**TASK TO CARRY OUT:**
Reproduce each of the following items character for character, preserving every line as it stands.

-------- LISTED RECORDS

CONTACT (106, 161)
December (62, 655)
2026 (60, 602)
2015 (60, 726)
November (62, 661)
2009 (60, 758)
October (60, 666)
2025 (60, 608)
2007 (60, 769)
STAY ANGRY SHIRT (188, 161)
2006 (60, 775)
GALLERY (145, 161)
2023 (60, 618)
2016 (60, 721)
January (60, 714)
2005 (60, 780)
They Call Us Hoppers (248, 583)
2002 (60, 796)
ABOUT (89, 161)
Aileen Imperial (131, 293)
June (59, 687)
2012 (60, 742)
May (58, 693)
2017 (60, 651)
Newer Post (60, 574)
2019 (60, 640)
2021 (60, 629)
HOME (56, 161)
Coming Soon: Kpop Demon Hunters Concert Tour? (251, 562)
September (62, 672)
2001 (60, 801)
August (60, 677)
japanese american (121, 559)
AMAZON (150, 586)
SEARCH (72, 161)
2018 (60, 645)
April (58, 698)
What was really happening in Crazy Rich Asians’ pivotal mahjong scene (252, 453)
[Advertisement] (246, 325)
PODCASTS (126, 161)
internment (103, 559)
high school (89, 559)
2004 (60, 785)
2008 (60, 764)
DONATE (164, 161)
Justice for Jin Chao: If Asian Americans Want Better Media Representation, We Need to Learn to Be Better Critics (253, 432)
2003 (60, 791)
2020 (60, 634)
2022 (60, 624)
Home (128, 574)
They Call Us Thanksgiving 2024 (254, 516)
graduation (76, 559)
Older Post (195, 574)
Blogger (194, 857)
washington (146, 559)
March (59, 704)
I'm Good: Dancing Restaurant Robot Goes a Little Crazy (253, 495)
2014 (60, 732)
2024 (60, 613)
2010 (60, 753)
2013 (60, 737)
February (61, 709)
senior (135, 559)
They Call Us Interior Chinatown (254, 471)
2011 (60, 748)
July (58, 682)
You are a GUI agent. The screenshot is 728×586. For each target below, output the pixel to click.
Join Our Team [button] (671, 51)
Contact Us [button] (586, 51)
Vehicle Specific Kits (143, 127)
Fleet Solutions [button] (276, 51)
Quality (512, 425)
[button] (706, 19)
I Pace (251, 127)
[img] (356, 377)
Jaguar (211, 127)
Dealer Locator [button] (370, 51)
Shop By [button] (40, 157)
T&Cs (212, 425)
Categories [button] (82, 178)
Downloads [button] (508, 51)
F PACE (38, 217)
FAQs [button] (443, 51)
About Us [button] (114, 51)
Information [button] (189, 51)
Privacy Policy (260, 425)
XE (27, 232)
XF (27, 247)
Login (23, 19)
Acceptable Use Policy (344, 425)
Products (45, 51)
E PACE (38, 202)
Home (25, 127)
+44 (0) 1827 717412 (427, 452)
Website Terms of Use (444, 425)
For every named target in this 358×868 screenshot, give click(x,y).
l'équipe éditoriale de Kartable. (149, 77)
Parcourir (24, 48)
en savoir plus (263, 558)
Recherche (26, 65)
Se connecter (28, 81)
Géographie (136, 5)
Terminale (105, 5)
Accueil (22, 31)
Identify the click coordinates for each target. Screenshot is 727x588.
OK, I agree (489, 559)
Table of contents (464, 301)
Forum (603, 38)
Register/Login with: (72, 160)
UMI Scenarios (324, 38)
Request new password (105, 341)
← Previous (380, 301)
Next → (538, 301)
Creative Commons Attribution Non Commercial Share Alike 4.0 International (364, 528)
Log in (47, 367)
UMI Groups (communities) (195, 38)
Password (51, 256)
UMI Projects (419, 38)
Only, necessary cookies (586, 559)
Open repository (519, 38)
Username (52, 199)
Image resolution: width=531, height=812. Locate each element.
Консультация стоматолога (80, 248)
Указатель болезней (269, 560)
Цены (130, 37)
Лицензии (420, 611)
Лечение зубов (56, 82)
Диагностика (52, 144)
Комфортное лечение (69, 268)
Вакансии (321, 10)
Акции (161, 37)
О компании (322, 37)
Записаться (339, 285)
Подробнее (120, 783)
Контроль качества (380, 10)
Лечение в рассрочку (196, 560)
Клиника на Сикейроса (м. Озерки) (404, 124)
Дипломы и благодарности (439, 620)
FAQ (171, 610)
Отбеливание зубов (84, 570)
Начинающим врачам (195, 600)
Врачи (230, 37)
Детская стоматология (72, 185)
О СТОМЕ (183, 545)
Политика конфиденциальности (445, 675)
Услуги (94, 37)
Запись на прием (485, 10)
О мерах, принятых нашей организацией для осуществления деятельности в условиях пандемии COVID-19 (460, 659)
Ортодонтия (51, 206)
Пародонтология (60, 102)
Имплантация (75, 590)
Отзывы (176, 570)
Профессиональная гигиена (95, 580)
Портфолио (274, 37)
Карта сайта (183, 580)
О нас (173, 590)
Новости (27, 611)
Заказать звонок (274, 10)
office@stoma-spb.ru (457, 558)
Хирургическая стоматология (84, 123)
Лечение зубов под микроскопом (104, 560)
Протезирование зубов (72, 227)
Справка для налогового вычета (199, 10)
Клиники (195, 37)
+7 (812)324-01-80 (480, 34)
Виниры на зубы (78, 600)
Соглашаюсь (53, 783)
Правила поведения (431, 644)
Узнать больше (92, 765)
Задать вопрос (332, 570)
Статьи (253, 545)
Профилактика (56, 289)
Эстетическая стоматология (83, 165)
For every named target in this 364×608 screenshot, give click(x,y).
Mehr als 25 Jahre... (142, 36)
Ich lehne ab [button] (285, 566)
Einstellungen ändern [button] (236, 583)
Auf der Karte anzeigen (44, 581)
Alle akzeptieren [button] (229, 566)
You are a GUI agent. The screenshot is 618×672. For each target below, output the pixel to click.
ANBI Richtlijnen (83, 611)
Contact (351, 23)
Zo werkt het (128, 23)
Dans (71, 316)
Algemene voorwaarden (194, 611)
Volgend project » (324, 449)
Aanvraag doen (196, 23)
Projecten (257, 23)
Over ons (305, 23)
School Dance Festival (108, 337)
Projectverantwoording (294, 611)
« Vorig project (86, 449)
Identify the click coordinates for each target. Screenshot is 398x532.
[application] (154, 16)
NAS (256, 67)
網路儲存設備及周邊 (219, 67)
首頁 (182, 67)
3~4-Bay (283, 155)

----------------

**TASK ANSWER:**
CONTACT (106, 161)
December (62, 655)
2026 (60, 602)
2015 (60, 726)
November (62, 661)
2009 (60, 758)
October (60, 666)
2025 (60, 608)
2007 (60, 769)
STAY ANGRY SHIRT (188, 161)
2006 (60, 775)
GALLERY (145, 161)
2023 (60, 618)
2016 (60, 721)
January (60, 714)
2005 (60, 780)
They Call Us Hoppers (248, 583)
2002 (60, 796)
ABOUT (89, 161)
Aileen Imperial (131, 293)
June (59, 687)
2012 (60, 742)
May (58, 693)
2017 (60, 651)
Newer Post (60, 574)
2019 (60, 640)
2021 (60, 629)
HOME (56, 161)
Coming Soon: Kpop Demon Hunters Concert Tour? (251, 562)
September (62, 672)
2001 (60, 801)
August (60, 677)
japanese american (121, 559)
AMAZON (150, 586)
SEARCH (72, 161)
2018 (60, 645)
April (58, 698)
What was really happening in Crazy Rich Asians’ pivotal mahjong scene (252, 453)
[Advertisement] (246, 325)
PODCASTS (126, 161)
internment (103, 559)
high school (89, 559)
2004 (60, 785)
2008 (60, 764)
DONATE (164, 161)
Justice for Jin Chao: If Asian Americans Want Better Media Representation, We Need to Learn to Be Better Critics (253, 432)
2003 (60, 791)
2020 (60, 634)
2022 (60, 624)
Home (128, 574)
They Call Us Thanksgiving 2024 (254, 516)
graduation (76, 559)
Older Post (195, 574)
Blogger (194, 857)
washington (146, 559)
March (59, 704)
I'm Good: Dancing Restaurant Robot Goes a Little Crazy (253, 495)
2014 (60, 732)
2024 (60, 613)
2010 (60, 753)
2013 (60, 737)
February (61, 709)
senior (135, 559)
They Call Us Interior Chinatown (254, 471)
2011 (60, 748)
July (58, 682)
You are a GUI agent. The screenshot is 728×586. For each target below, output the pixel to click.
Join Our Team [button] (671, 51)
Contact Us [button] (586, 51)
Vehicle Specific Kits (143, 127)
Fleet Solutions [button] (276, 51)
Quality (512, 425)
[button] (706, 19)
I Pace (251, 127)
[img] (356, 377)
Jaguar (211, 127)
Dealer Locator [button] (370, 51)
Shop By [button] (40, 157)
T&Cs (212, 425)
Categories [button] (82, 178)
Downloads [button] (508, 51)
F PACE (38, 217)
FAQs [button] (443, 51)
About Us [button] (114, 51)
Information [button] (189, 51)
Privacy Policy (260, 425)
XE (27, 232)
XF (27, 247)
Login (23, 19)
Acceptable Use Policy (344, 425)
Products (45, 51)
E PACE (38, 202)
Home (25, 127)
+44 (0) 1827 717412 (427, 452)
Website Terms of Use (444, 425)
For every named target in this 358×868 screenshot, give click(x,y).
l'équipe éditoriale de Kartable. (149, 77)
Parcourir (24, 48)
en savoir plus (263, 558)
Recherche (26, 65)
Se connecter (28, 81)
Géographie (136, 5)
Terminale (105, 5)
Accueil (22, 31)
Identify the click coordinates for each target. Screenshot is 727x588.
OK, I agree (489, 559)
Table of contents (464, 301)
Forum (603, 38)
Register/Login with: (72, 160)
UMI Scenarios (324, 38)
Request new password (105, 341)
← Previous (380, 301)
Next → (538, 301)
Creative Commons Attribution Non Commercial Share Alike 4.0 International (364, 528)
Log in (47, 367)
UMI Groups (communities) (195, 38)
Password (51, 256)
UMI Projects (419, 38)
Only, necessary cookies (586, 559)
Open repository (519, 38)
Username (52, 199)
Image resolution: width=531, height=812. Locate each element.
Консультация стоматолога (80, 248)
Указатель болезней (269, 560)
Цены (130, 37)
Лицензии (420, 611)
Лечение зубов (56, 82)
Диагностика (52, 144)
Комфортное лечение (69, 268)
Вакансии (321, 10)
Акции (161, 37)
О компании (322, 37)
Записаться (339, 285)
Подробнее (120, 783)
Контроль качества (380, 10)
Лечение в рассрочку (196, 560)
Клиника на Сикейроса (м. Озерки) (404, 124)
Дипломы и благодарности (439, 620)
FAQ (171, 610)
Отбеливание зубов (84, 570)
Начинающим врачам (195, 600)
Врачи (230, 37)
Детская стоматология (72, 185)
О СТОМЕ (183, 545)
Политика конфиденциальности (445, 675)
Услуги (94, 37)
Запись на прием (485, 10)
О мерах, принятых нашей организацией для осуществления деятельности в условиях пандемии COVID-19 (460, 659)
Ортодонтия (51, 206)
Пародонтология (60, 102)
Имплантация (75, 590)
Отзывы (176, 570)
Профессиональная гигиена (95, 580)
Портфолио (274, 37)
Карта сайта (183, 580)
О нас (173, 590)
Новости (27, 611)
Заказать звонок (274, 10)
office@stoma-spb.ru (457, 558)
Хирургическая стоматология (84, 123)
Лечение зубов под микроскопом (104, 560)
Протезирование зубов (72, 227)
Справка для налогового вычета (199, 10)
Клиники (195, 37)
+7 (812)324-01-80 (480, 34)
Виниры на зубы (78, 600)
Соглашаюсь (53, 783)
Правила поведения (431, 644)
Узнать больше (92, 765)
Задать вопрос (332, 570)
Статьи (253, 545)
Профилактика (56, 289)
Эстетическая стоматология (83, 165)
For every named target in this 364×608 screenshot, give click(x,y).
Mehr als 25 Jahre... (142, 36)
Ich lehne ab [button] (285, 566)
Einstellungen ändern [button] (236, 583)
Auf der Karte anzeigen (44, 581)
Alle akzeptieren [button] (229, 566)
You are a GUI agent. The screenshot is 618×672. For each target below, output the pixel to click.
ANBI Richtlijnen (83, 611)
Contact (351, 23)
Zo werkt het (128, 23)
Dans (71, 316)
Algemene voorwaarden (194, 611)
Volgend project » (324, 449)
Aanvraag doen (196, 23)
Projecten (257, 23)
Over ons (305, 23)
School Dance Festival (108, 337)
Projectverantwoording (294, 611)
« Vorig project (86, 449)
Identify the click coordinates for each target. Screenshot is 398x532.
[application] (154, 16)
NAS (256, 67)
網路儲存設備及周邊 (219, 67)
首頁 (182, 67)
3~4-Bay (283, 155)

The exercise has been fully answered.